Died: March 7, 1823, Serampore, India.
One of the celebrated triumvirate at Serampore, Mr. Ward…learned the printer’s trade in his native town, and subsequently became editor of the Derby Mercury. Afterward he edited papers in Stafford and Hull.
In August 1796, during his residence in Hull, he united with the Baptist church there. It was believed that he could best promote the cause of his master by devoting himself to the work of the Christian ministry, and a benevolent friend offered to pay his expenses during his preparatory course. He accordingly renounced journalism and gave himself to theological study under the direction of Rev. Dr. Fawcett, at Ewood Hall, Yorkshire.
A few months afterward, learning that the Baptist Missionary Society wished to secure a missionary printer, in order to publish the Bengalee translation of the Scriptures, Mr. Ward offered his services for the purpose, together with the preaching of the Gospel to the heathen, as opportunity offered; and May 29, 1799, in company with Joshua Marshman, William Grant, Daniel Brunsdon, and their families, he sailed for India.
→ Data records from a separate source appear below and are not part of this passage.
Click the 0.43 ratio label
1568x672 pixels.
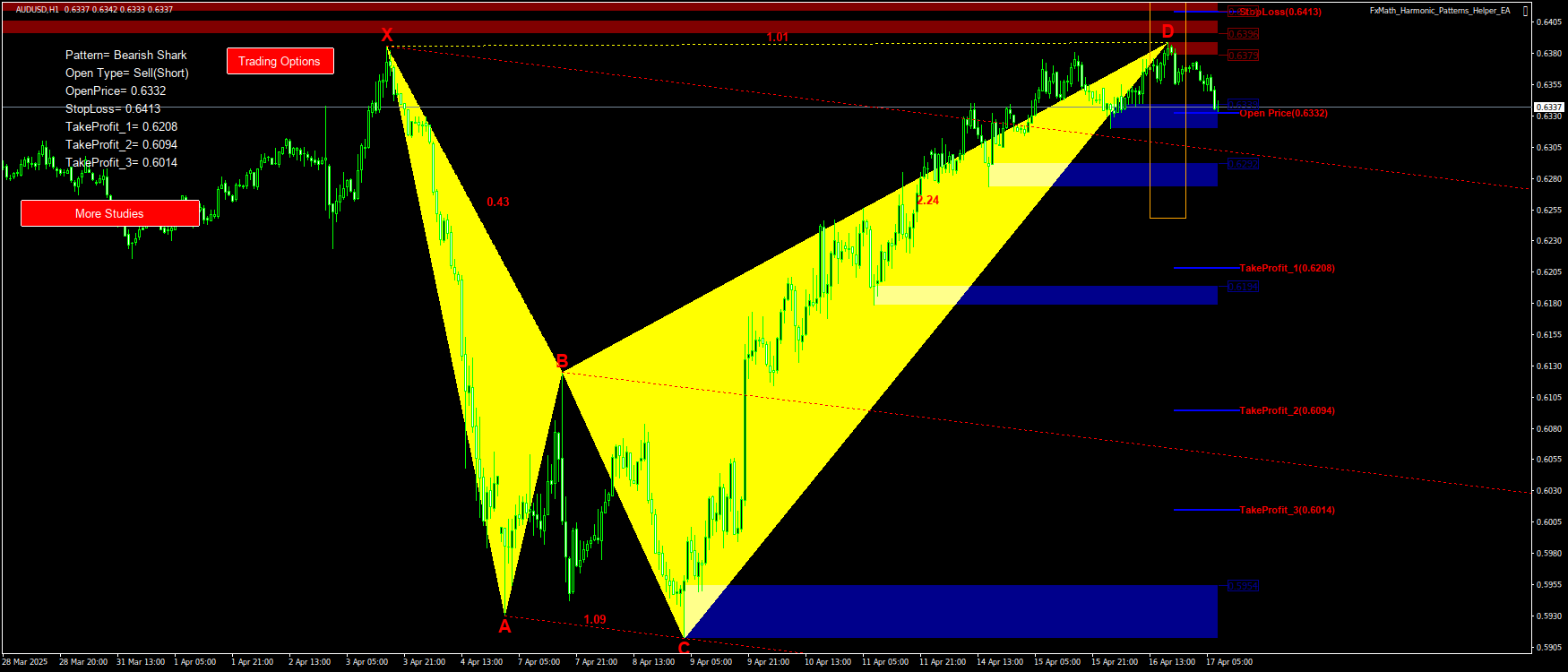point(497,202)
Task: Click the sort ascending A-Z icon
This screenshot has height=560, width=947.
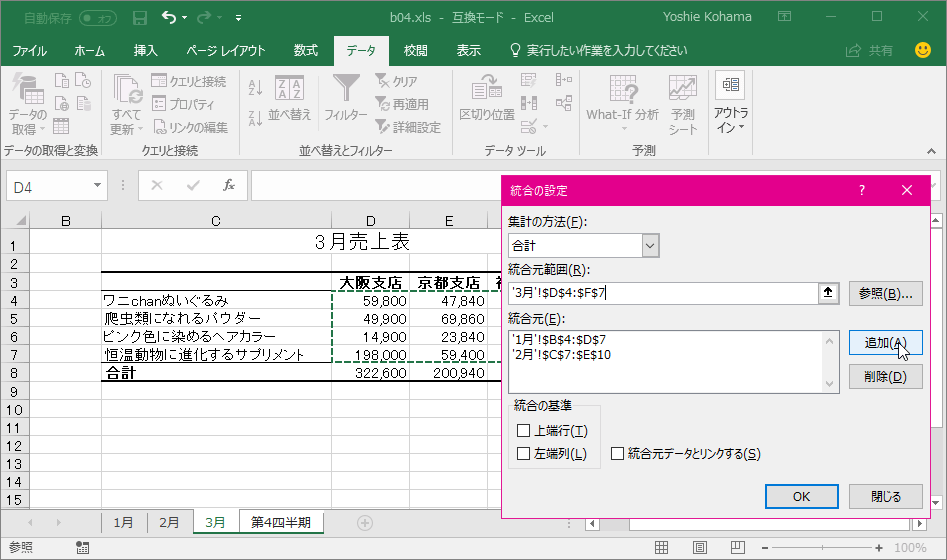Action: click(x=254, y=87)
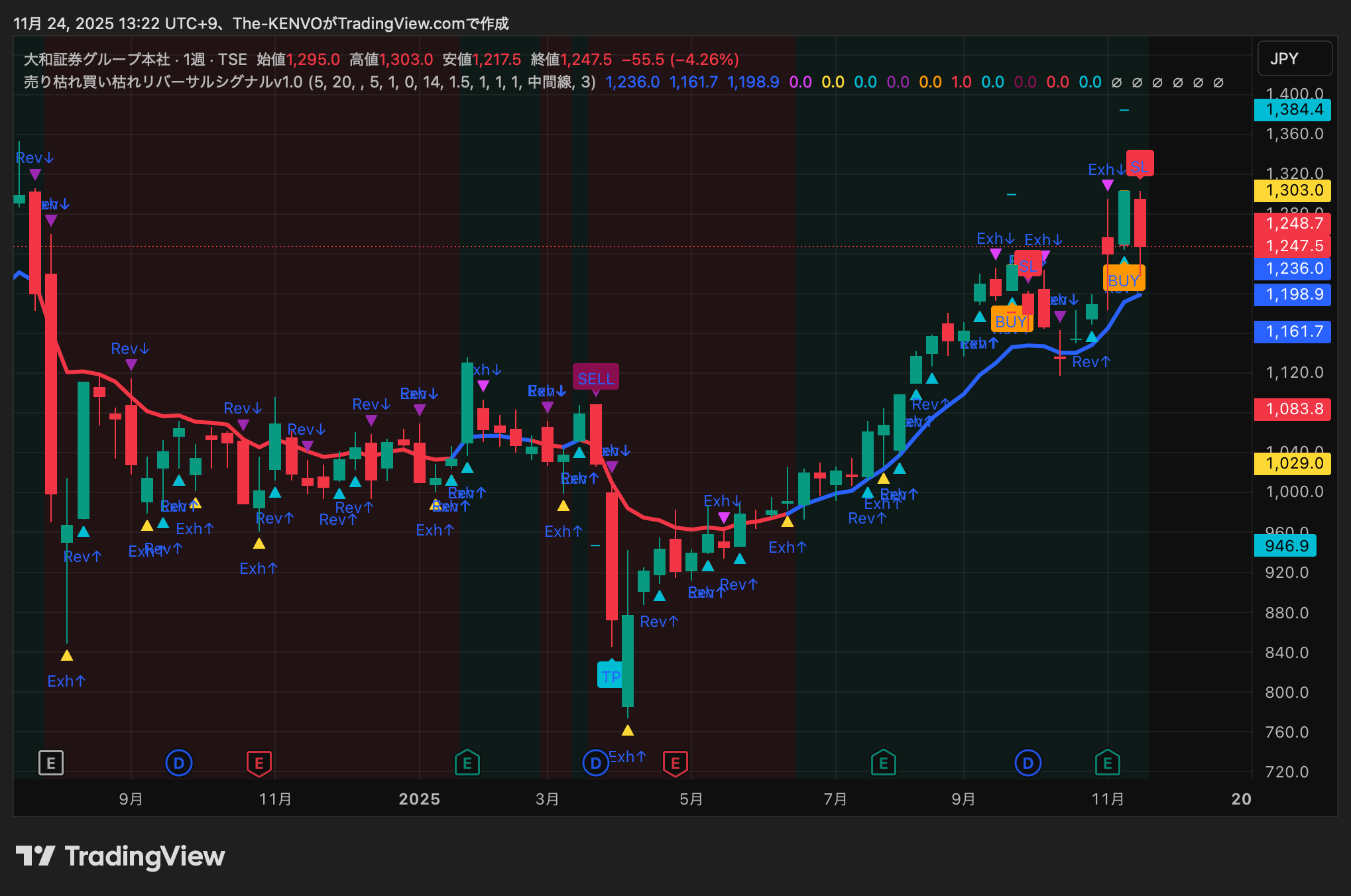Click the yellow 1,303.0 price label

[1293, 191]
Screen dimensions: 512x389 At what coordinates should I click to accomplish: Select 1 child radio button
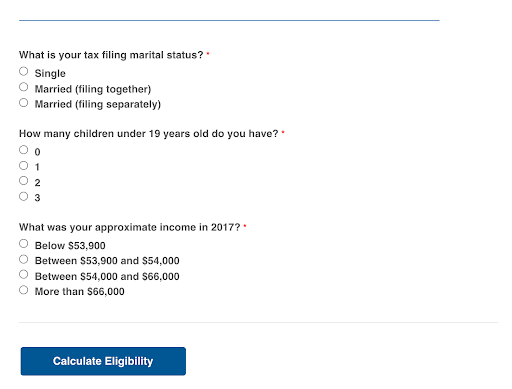[23, 166]
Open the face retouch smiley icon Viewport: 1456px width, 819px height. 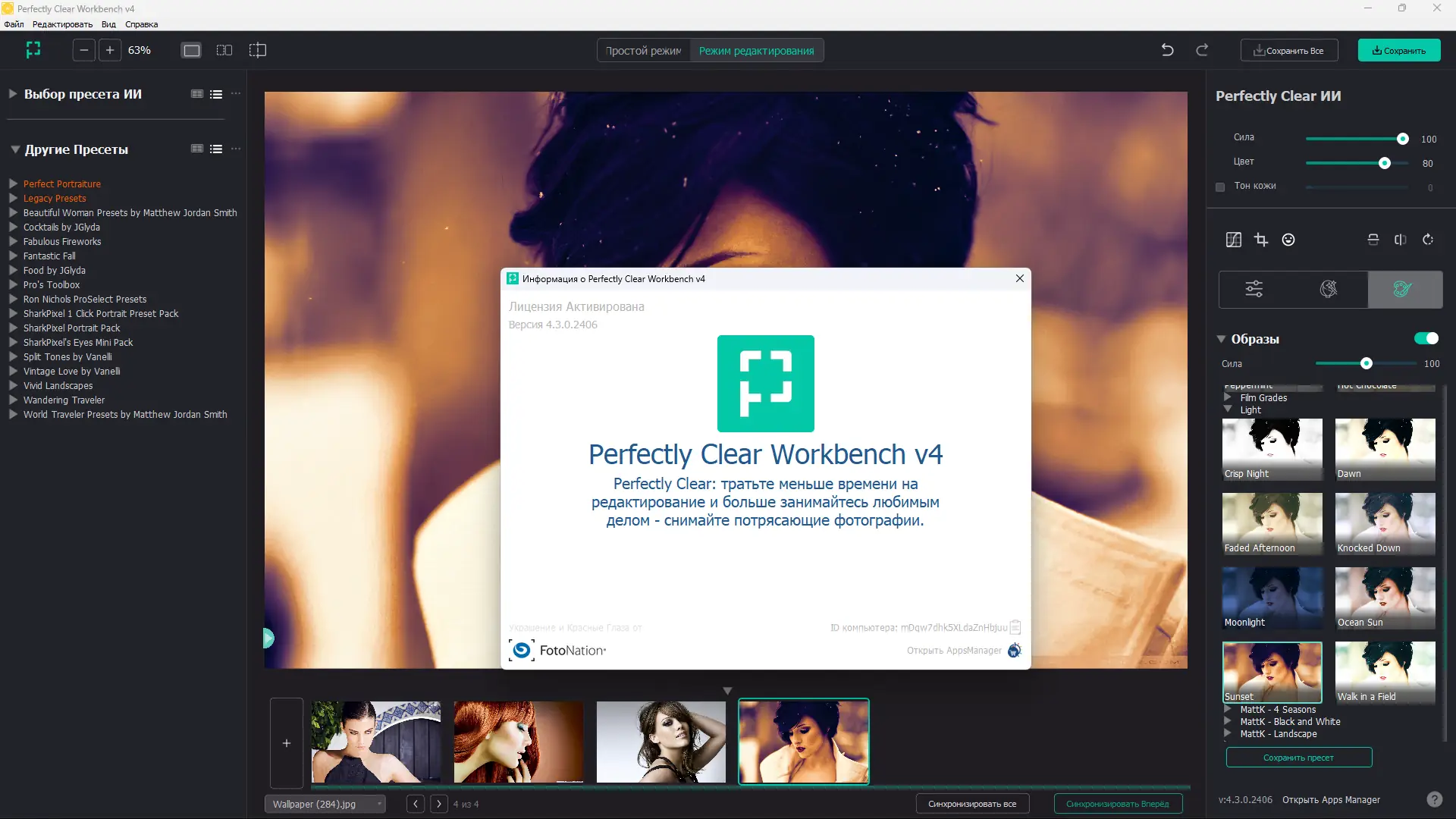point(1288,240)
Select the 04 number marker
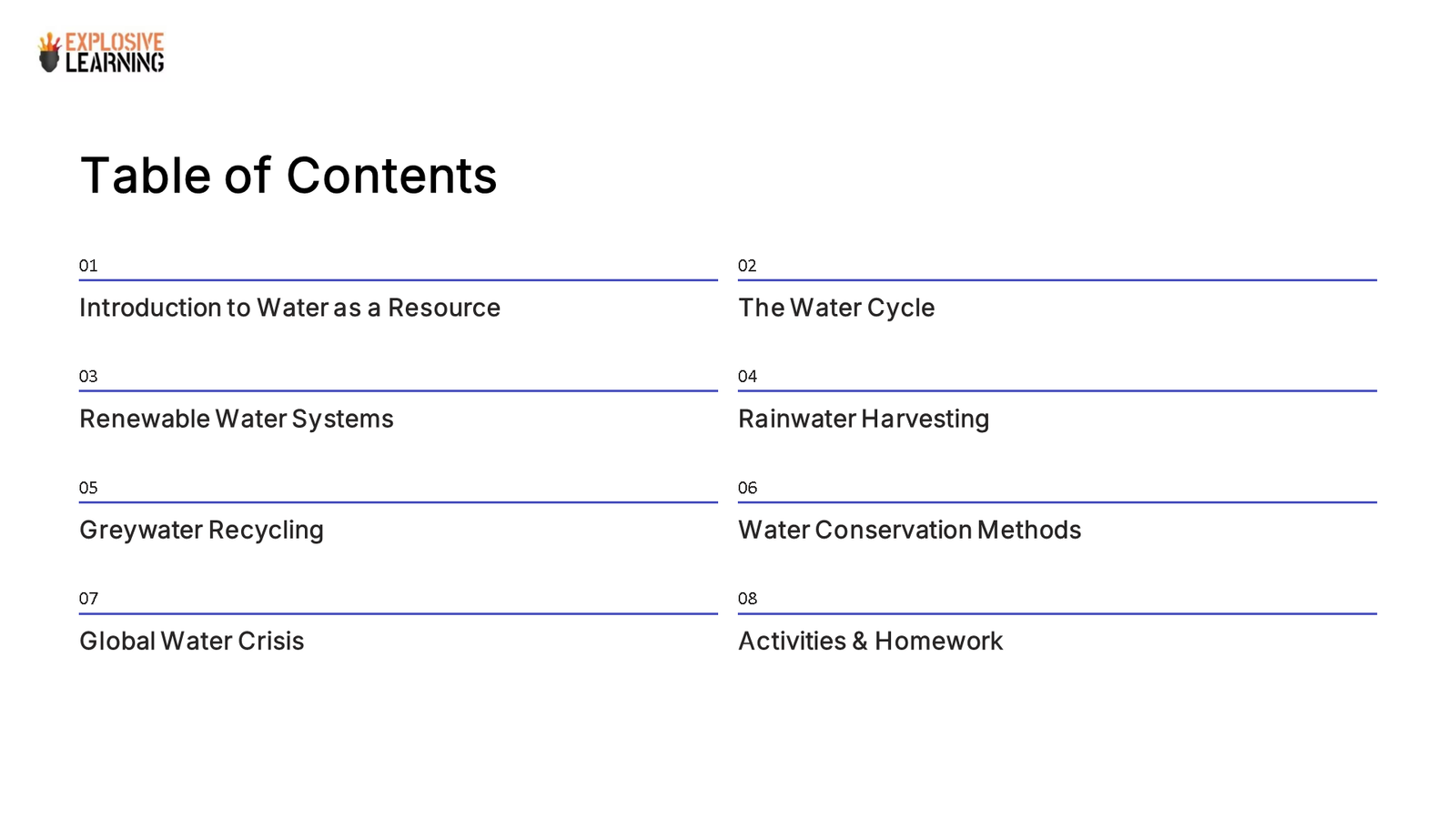 (747, 377)
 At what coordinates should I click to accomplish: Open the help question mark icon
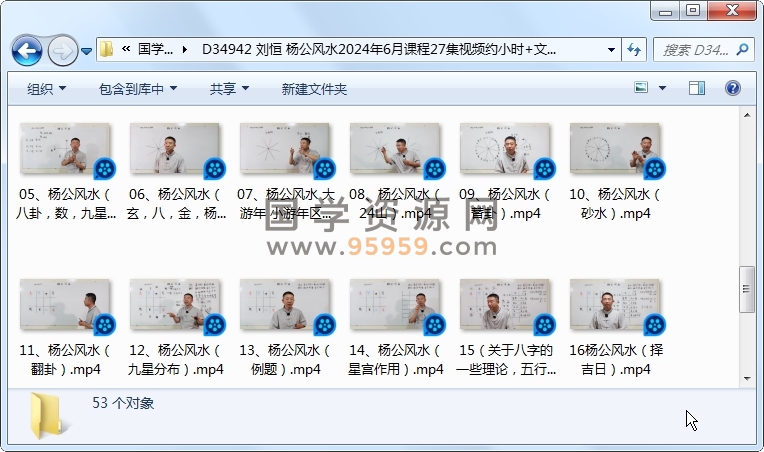[733, 89]
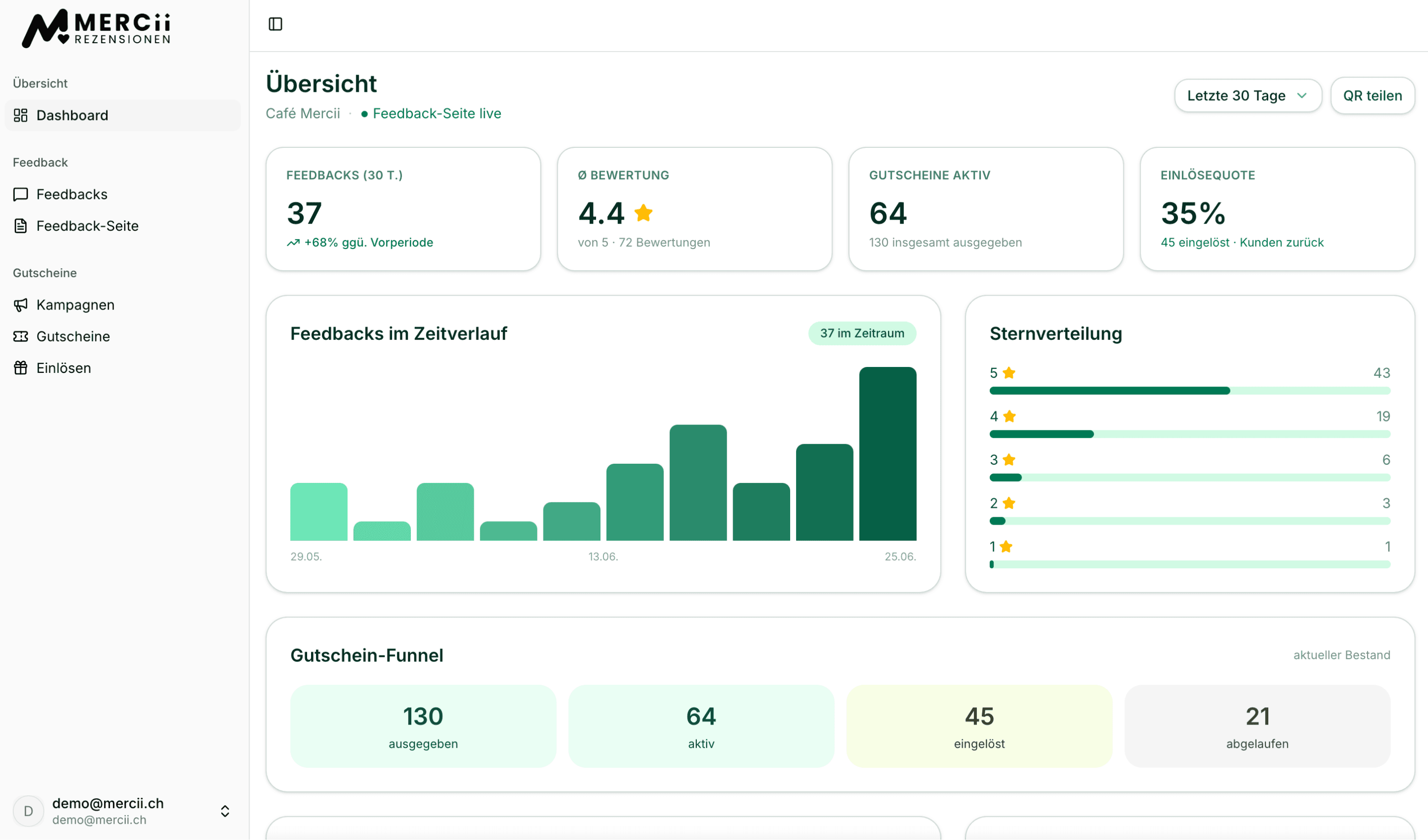Image resolution: width=1428 pixels, height=840 pixels.
Task: Expand the demo@mercii.ch account switcher chevrons
Action: point(225,811)
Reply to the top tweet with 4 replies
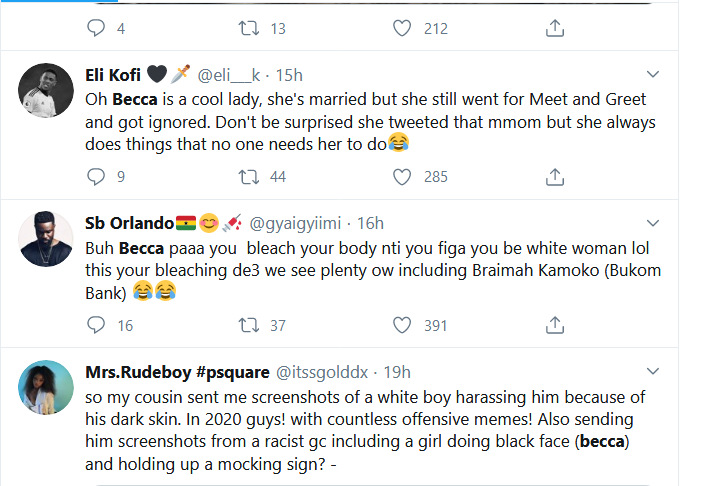Screen dimensions: 705x486 point(96,29)
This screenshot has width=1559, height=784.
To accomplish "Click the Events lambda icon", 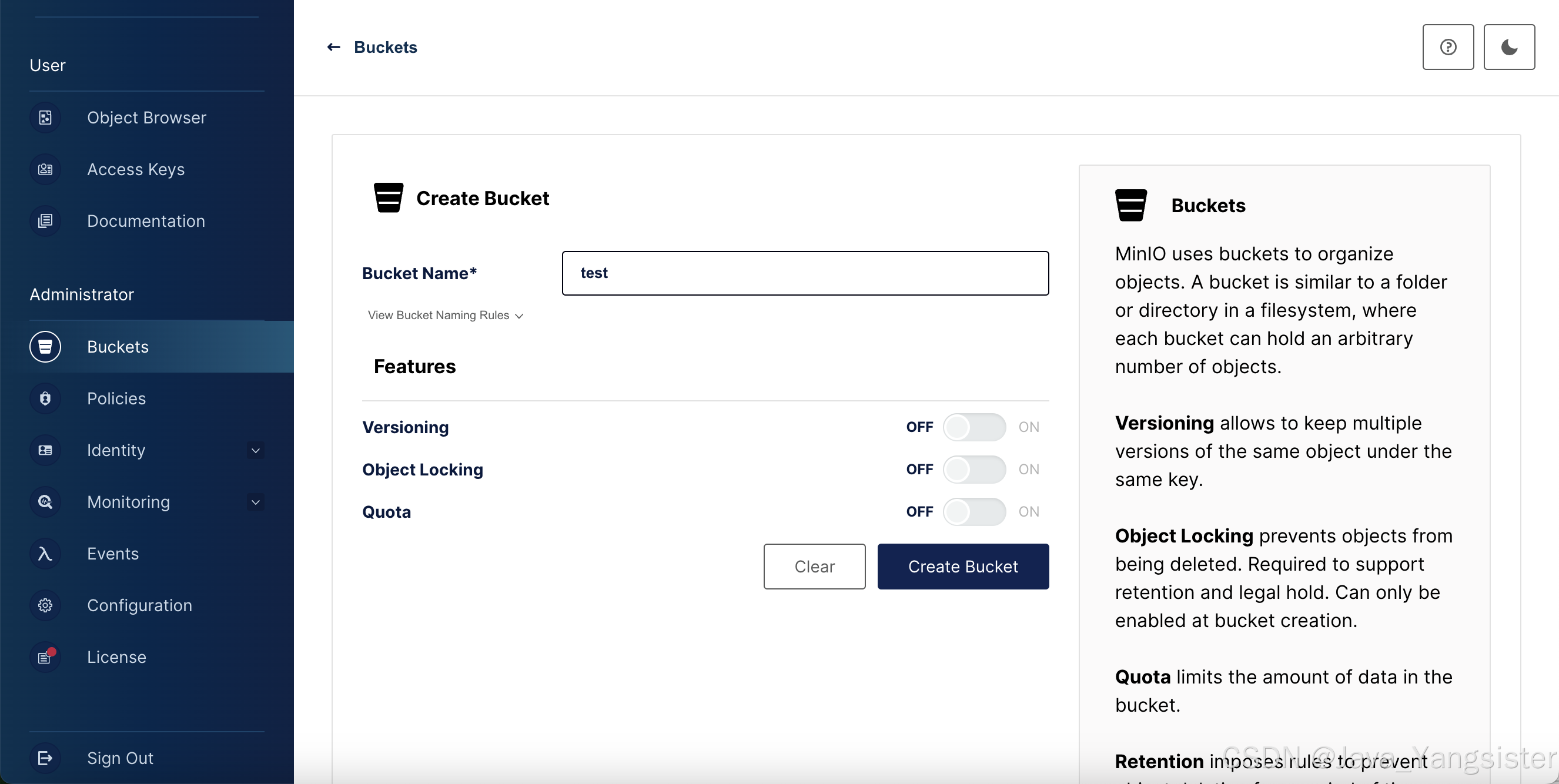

Mr. Ward printed, at Serampore, the Bengalee New Testament and other translations, and wrote An Account of the Writing, Religion, and Manners of the Hindoos, which was published at Serampore in 1811, and was reprinted in England and America. It was a work of great value, and such it still remains. In 1819, Mr. Ward visited England, where he was most heartily welcomed as the first missionary who had returned to tell the story of the triumphs of the cross in India. He also visited Holland, and subsequently the United States, where he spent three months, deepened the missionary interest in the churches, and received for the college at Serampore contributions to the amount of ten thousand dollars. He returned to India in 1821, and died, after a short illness…aged fifty-three years.
Burrage, pp. 124–26
Ward died of cholera at Serampore, March 7, 1823. In Rippon’s Register, Volume 3, Ward, paid tribute to the memory of his companion, who, it seems, had once been a scoffer:
No longer now he doubts the word of God,
Nor madly tramples on the Savior’s blood;
He feels the power and majesty divine
Which shine in every page, in every line;
Wonders he ne’er beheld the scene before,
And longs to bear the news to every shore.
To prove the change divine, his prayer is heard;
To India’s shore he bears the heavenly word;
Jesus accepts the soul his grace has won;
On India’s plains arrived, his work is done;
Content, the way to heathen lands is shown,
He follows Mercy to the world unknown.